第二章乳腺上皮由来培養細胞株EpH4/K6細胞を用いたWAP機能の解析

 第一章で得られた知見をもとに、WAPの機能を細胞レベルでより詳細に知るために、妊娠中期BALB/cマウス乳腺上皮細胞由来の細胞株であるEpH4/K6細胞を用い、WAPの機能を調べた。EpH4/K6細胞にWAPを強制発現させた細胞株を作製しその増殖能を調べたところ、対照に比べ、増殖が有意に抑制されていた。次に、増殖抑制の原因を知るために、BrdU取り込み実験及びセルソーターを用いた解析を行った結果、WAPを高発現した細胞株では、細胞周期のS期への進行が遅れていることが観察された。各種サイクリンD群の遺伝子発現についてRT-PCRにより解析した結果、WAP高発現細胞株において、サイクリンD1の発現が有意に減少していることが認められ、このことが細胞周期の遅延の原因になっていることが明らかとなった。

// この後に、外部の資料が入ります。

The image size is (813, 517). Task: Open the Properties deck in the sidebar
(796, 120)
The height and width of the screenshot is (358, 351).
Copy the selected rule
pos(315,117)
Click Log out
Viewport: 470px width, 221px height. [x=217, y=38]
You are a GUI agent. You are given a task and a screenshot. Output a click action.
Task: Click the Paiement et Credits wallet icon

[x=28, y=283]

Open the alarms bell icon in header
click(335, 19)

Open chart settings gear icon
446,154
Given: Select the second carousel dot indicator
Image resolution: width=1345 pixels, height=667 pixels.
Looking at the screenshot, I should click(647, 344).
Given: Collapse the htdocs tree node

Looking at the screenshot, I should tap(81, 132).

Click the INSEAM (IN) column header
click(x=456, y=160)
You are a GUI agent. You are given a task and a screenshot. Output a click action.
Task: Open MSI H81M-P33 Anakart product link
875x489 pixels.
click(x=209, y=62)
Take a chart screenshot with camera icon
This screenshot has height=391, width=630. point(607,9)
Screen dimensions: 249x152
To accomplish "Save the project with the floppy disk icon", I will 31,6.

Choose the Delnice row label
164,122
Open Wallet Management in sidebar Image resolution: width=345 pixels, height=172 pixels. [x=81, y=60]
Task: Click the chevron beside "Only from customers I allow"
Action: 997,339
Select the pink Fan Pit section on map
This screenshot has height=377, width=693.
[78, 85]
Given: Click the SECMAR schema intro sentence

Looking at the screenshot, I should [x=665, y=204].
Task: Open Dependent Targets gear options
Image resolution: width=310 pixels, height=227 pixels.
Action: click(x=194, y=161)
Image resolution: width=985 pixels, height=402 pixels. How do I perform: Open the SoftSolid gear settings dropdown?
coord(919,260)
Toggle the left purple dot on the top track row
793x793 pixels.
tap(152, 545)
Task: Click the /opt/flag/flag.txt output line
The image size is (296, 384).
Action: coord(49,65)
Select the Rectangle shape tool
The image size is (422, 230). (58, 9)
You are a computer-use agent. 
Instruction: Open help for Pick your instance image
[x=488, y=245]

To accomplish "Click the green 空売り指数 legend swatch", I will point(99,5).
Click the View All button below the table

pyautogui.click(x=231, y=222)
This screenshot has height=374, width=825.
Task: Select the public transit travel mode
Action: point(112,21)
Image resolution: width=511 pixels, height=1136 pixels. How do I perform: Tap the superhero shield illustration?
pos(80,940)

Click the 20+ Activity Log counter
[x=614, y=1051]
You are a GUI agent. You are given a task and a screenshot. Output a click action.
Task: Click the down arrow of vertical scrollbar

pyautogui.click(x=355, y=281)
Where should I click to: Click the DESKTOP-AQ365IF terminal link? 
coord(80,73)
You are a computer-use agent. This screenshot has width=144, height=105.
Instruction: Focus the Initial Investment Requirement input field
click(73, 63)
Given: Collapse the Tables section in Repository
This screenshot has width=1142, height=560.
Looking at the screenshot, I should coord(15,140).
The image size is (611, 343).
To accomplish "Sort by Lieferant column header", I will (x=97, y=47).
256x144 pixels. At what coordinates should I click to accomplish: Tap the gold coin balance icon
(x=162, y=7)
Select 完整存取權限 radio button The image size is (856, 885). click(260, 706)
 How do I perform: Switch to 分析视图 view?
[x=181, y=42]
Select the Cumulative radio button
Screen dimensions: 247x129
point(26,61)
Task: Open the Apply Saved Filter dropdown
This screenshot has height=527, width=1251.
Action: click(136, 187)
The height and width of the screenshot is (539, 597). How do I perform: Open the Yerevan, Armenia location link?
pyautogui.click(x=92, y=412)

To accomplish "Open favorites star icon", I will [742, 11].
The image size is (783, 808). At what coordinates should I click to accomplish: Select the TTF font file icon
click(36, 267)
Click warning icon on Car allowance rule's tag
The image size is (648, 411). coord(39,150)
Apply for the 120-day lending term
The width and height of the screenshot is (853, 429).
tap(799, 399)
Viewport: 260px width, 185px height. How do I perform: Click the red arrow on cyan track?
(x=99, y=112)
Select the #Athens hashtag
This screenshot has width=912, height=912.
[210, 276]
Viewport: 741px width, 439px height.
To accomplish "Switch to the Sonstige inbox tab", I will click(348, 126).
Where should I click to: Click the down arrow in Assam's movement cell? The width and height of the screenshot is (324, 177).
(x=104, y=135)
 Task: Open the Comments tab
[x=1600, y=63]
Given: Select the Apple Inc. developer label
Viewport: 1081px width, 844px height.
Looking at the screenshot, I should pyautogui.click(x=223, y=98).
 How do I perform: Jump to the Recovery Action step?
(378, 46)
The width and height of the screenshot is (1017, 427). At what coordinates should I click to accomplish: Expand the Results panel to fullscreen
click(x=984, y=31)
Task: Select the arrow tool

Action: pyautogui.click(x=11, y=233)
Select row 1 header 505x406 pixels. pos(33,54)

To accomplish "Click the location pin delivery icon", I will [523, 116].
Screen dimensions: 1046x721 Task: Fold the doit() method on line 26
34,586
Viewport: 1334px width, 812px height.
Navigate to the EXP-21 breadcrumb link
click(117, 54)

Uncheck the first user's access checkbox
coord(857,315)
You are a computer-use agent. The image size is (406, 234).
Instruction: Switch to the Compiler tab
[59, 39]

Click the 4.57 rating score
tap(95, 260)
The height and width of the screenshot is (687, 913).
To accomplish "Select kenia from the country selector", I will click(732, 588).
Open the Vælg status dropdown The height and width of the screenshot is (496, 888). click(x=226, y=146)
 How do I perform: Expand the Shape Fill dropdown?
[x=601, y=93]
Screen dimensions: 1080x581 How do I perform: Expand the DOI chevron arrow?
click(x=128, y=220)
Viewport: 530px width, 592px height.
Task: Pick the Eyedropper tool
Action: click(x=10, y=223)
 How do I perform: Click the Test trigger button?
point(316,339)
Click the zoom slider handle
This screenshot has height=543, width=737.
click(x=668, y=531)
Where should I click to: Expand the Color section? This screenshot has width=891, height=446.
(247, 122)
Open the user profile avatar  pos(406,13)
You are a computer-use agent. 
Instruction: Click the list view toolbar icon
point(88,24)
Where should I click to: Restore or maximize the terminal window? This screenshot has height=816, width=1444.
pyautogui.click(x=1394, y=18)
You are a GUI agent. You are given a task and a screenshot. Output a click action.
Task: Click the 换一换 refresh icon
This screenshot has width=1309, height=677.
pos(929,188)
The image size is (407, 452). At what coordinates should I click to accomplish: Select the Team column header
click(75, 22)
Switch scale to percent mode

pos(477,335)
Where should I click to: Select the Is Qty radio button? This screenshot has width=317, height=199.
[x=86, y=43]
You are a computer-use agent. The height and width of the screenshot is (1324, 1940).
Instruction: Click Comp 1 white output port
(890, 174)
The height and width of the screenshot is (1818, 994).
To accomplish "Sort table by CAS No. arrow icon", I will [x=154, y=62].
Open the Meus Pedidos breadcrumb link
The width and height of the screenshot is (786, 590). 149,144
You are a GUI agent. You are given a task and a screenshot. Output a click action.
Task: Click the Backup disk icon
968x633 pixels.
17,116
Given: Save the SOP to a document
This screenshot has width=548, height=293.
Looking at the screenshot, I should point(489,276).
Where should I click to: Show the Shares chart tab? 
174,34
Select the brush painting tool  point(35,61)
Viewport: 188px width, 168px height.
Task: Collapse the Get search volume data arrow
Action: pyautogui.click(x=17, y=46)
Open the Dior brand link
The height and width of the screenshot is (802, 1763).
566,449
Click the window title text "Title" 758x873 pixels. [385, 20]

 本研究において、WAPが、乳腺の発達を制御する機構に重要な役割を果たしていることを初めて明らかにすることができ、乳腺発達の分子機構を知る上で非常に有用な知見が得られた。WAPは乳腺胞細胞から分泌された後、パラクラインあるいはオートクライン的に乳腺細胞に作用し、細胞内で何らかの経路を介してサイクリンD1の発現を抑制することによって、乳腺胞の過形成を抑制している可能性が考えられる。今後は、この点に注目した研究のアプローチが必要である。

審査要旨 要旨を表示する

 乳汁中には、各種のタンパク質が含まれているが、そのうち乳清酸性タンパク質(Whey Acidic Protein ; WAP)は、齧歯類、ウサギ、ラクダ、ブタ、ワラビー、レッドカンガルーの乳汁中に見出された乳清タンパク質である。WAPは19個のアミノ酸残基から成るシグナルペプチドを持ち、アミノ酸配列はシステインに富んでおり、このことからある種のプロテアーゼインヒビターであろうと考えられている。その後の研究から、WAP遺伝子は乳腺だけでなく他の組織でも発現していることが見出され、WAPの構造と考え合わせると、WAPは乳汁中の一栄養成分としてだけではなく、生体内で何らかの生物学的役割を果たしていることが示唆される。しかしながら、WAPの機能についてはほとんど研究されていない。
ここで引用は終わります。